BEGIN Materials provided
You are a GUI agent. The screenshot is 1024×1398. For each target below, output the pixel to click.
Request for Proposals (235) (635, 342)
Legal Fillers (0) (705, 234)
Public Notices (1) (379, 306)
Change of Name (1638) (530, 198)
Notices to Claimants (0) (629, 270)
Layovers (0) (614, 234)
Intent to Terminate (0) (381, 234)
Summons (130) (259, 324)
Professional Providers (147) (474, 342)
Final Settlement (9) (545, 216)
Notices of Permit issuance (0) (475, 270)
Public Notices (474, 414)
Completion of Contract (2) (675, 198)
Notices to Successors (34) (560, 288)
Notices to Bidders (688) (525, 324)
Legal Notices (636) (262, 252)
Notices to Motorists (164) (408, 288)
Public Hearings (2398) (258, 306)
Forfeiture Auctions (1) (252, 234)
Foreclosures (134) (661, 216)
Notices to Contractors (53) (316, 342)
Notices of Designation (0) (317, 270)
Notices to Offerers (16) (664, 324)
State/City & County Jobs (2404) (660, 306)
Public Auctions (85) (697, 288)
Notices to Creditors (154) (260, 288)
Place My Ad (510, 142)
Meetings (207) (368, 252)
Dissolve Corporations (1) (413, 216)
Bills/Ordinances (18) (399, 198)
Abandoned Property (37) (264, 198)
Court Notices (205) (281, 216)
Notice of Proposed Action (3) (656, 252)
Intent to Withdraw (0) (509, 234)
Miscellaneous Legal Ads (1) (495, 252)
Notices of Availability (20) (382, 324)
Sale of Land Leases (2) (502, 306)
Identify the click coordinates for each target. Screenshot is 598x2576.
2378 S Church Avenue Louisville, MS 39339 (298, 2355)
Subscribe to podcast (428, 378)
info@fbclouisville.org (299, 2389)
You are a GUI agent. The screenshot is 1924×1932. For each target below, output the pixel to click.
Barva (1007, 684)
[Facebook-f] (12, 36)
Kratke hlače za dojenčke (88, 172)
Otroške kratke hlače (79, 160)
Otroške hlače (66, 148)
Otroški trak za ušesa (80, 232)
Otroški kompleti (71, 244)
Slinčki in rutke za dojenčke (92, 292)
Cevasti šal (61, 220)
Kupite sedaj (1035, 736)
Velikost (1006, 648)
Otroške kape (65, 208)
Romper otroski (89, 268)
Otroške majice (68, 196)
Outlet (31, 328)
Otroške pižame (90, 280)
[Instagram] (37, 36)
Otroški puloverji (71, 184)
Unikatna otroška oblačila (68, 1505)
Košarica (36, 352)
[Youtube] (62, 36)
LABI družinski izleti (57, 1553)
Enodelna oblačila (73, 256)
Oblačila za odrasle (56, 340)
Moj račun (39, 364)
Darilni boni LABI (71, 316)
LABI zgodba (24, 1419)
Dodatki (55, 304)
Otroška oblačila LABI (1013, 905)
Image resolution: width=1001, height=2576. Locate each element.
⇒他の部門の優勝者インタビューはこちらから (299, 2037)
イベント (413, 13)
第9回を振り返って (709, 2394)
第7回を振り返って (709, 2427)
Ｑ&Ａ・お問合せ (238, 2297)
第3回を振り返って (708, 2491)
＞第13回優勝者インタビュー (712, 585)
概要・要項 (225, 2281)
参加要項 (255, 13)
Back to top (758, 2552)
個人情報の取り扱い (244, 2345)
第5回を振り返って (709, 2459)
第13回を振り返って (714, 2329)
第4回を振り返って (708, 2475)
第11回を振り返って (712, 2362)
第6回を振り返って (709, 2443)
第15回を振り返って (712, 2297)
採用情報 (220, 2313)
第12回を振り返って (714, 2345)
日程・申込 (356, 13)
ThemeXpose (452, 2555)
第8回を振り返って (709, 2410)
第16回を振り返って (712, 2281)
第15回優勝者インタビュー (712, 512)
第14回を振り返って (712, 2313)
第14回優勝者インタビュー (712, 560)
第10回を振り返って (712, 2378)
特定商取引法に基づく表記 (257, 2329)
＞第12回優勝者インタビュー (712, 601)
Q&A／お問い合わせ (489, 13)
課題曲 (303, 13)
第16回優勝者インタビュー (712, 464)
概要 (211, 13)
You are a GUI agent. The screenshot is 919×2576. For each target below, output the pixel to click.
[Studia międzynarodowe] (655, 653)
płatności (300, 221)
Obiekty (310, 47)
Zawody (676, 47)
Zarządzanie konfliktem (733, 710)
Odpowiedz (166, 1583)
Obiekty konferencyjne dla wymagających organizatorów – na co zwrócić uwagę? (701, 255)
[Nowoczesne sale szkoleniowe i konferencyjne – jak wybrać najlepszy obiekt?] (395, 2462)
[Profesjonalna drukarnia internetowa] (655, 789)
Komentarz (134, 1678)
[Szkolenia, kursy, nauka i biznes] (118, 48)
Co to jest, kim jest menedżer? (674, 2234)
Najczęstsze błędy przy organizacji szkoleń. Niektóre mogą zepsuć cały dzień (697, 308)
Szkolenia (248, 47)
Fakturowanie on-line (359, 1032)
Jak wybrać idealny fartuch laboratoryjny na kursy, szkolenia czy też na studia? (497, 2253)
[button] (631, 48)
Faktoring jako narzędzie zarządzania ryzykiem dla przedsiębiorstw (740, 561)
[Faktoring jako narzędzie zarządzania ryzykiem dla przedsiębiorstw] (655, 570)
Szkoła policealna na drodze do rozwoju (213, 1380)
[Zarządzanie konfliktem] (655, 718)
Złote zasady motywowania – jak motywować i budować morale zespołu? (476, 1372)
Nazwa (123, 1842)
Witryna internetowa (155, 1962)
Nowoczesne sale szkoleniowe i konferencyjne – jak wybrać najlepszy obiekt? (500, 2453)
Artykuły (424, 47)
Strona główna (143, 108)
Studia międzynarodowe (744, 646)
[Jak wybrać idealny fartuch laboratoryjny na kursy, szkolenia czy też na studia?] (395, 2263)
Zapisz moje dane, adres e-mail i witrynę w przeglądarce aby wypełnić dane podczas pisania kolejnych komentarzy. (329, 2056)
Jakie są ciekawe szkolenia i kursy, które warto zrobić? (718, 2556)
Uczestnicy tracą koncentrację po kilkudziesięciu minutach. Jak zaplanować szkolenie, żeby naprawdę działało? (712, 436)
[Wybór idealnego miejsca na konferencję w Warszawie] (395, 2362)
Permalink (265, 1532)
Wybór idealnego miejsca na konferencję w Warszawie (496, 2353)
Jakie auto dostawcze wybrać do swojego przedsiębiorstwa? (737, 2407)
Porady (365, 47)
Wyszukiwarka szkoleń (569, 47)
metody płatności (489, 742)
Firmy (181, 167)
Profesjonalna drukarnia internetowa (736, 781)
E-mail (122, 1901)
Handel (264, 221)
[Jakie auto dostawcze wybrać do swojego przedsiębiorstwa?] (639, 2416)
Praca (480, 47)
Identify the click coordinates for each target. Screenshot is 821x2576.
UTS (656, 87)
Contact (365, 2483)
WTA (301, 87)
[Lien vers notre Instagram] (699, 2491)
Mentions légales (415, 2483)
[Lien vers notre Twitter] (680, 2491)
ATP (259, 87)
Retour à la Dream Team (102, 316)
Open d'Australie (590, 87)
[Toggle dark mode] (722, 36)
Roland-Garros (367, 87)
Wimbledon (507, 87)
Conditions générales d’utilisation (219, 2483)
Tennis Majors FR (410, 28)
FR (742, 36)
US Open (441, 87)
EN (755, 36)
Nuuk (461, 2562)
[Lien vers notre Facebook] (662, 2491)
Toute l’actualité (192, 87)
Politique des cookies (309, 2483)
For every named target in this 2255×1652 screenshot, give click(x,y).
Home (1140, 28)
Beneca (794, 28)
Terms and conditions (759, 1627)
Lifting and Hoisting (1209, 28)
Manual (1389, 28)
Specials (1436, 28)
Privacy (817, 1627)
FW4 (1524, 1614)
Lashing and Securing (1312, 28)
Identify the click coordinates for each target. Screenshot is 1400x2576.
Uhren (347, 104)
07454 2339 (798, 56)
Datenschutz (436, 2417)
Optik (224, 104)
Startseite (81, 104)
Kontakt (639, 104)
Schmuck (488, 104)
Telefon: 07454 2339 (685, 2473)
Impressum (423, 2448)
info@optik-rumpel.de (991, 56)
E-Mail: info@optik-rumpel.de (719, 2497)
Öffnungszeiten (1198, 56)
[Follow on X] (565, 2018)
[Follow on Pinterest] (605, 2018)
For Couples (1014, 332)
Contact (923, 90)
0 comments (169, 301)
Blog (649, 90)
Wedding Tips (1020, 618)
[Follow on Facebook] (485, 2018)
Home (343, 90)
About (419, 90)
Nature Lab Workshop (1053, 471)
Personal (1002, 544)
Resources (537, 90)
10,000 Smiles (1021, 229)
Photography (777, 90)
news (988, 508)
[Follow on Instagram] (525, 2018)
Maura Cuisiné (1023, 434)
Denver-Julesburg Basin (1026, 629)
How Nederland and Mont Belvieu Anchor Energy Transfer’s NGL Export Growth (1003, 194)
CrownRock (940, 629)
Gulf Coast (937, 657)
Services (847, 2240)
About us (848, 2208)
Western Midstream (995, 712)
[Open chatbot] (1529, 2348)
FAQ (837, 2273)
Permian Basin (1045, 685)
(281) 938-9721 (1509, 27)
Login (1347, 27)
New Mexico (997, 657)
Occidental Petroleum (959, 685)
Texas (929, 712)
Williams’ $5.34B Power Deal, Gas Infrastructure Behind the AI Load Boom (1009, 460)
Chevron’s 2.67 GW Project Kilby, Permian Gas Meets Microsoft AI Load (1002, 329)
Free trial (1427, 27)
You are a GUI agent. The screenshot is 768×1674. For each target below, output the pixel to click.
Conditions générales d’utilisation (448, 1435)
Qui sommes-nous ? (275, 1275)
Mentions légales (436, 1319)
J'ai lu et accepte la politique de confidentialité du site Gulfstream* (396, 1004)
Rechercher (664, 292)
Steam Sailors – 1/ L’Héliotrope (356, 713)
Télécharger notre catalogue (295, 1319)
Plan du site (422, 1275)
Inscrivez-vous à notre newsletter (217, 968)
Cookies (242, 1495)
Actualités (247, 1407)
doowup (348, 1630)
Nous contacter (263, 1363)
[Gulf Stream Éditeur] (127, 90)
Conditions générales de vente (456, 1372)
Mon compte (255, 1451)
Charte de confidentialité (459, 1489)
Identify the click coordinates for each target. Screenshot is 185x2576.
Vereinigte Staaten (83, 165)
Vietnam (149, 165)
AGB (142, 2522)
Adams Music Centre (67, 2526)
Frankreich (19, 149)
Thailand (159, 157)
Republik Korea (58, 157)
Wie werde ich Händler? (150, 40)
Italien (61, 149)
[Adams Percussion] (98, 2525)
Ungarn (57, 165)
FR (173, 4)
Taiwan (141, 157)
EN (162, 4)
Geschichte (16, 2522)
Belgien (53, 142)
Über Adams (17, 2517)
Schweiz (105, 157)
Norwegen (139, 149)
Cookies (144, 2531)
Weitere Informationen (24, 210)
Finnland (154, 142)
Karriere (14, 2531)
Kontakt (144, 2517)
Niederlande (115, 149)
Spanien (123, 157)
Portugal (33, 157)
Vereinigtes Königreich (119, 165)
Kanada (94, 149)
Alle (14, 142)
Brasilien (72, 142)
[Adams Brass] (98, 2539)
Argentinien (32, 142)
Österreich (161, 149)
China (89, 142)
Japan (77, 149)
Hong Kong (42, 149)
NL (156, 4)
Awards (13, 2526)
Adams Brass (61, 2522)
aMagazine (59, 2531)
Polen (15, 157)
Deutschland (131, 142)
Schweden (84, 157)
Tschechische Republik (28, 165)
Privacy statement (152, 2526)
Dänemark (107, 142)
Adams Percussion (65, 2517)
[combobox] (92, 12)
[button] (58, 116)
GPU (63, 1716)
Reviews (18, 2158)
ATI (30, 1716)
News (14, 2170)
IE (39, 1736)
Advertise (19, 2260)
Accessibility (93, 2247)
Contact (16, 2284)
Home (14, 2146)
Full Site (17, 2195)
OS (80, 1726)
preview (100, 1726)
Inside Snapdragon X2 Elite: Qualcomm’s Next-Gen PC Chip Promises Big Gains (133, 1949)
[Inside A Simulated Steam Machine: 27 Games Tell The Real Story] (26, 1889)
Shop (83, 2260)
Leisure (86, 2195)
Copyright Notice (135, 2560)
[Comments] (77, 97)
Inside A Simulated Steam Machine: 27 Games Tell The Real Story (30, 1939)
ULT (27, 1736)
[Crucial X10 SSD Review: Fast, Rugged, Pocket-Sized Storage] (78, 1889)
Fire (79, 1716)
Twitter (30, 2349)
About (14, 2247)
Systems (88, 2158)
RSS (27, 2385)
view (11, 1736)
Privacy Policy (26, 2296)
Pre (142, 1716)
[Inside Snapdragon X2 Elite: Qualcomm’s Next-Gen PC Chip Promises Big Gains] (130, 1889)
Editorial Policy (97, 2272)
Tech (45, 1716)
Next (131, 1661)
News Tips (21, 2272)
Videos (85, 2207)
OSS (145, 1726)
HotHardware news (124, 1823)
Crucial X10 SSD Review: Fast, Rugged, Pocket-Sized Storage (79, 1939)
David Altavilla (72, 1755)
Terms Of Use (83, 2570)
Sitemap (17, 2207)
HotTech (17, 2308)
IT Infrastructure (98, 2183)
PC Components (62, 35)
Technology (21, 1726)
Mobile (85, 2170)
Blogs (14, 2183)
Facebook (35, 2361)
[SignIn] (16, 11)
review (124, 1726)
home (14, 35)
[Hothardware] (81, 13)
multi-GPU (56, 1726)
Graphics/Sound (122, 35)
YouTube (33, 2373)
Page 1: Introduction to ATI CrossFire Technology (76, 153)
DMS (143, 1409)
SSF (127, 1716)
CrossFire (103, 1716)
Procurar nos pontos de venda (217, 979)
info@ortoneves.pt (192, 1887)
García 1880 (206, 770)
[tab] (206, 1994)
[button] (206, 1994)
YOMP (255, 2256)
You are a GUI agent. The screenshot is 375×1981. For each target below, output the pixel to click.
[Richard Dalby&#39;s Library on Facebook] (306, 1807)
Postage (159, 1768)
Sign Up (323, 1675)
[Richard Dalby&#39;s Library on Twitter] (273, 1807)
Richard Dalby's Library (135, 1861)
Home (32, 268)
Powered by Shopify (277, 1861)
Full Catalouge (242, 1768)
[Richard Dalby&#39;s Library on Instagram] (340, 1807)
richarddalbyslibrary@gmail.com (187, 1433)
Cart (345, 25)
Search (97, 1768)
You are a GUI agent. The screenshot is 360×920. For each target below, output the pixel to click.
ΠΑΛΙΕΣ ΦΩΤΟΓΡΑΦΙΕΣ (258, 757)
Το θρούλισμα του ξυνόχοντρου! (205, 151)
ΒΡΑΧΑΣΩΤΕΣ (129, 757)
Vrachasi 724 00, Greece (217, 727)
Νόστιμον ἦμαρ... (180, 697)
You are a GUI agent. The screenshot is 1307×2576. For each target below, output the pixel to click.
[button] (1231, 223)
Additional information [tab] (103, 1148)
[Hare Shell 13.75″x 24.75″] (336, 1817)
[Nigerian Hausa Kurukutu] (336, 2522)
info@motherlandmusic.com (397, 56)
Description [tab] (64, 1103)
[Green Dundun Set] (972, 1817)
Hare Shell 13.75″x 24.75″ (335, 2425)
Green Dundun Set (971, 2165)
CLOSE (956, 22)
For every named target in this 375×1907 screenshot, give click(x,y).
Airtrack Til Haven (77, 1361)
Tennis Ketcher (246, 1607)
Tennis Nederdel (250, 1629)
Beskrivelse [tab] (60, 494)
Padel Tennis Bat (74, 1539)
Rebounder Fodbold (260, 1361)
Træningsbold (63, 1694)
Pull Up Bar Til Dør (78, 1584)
END Materials provided
Directions for this task:
From the entries above, write out only the lines starting at the line that holds "Nous contacter (263, 1363)" and ending at the line that holds "Frankreich (19, 149)", keeping both and matching them exactly.

Exercise solution:
Nous contacter (263, 1363)
[Gulf Stream Éditeur] (127, 90)
Conditions générales de vente (456, 1372)
Mon compte (255, 1451)
Charte de confidentialité (459, 1489)
Identify the click coordinates for each target. Screenshot is 185x2576.
Vereinigte Staaten (83, 165)
Vietnam (149, 165)
AGB (142, 2522)
Adams Music Centre (67, 2526)
Frankreich (19, 149)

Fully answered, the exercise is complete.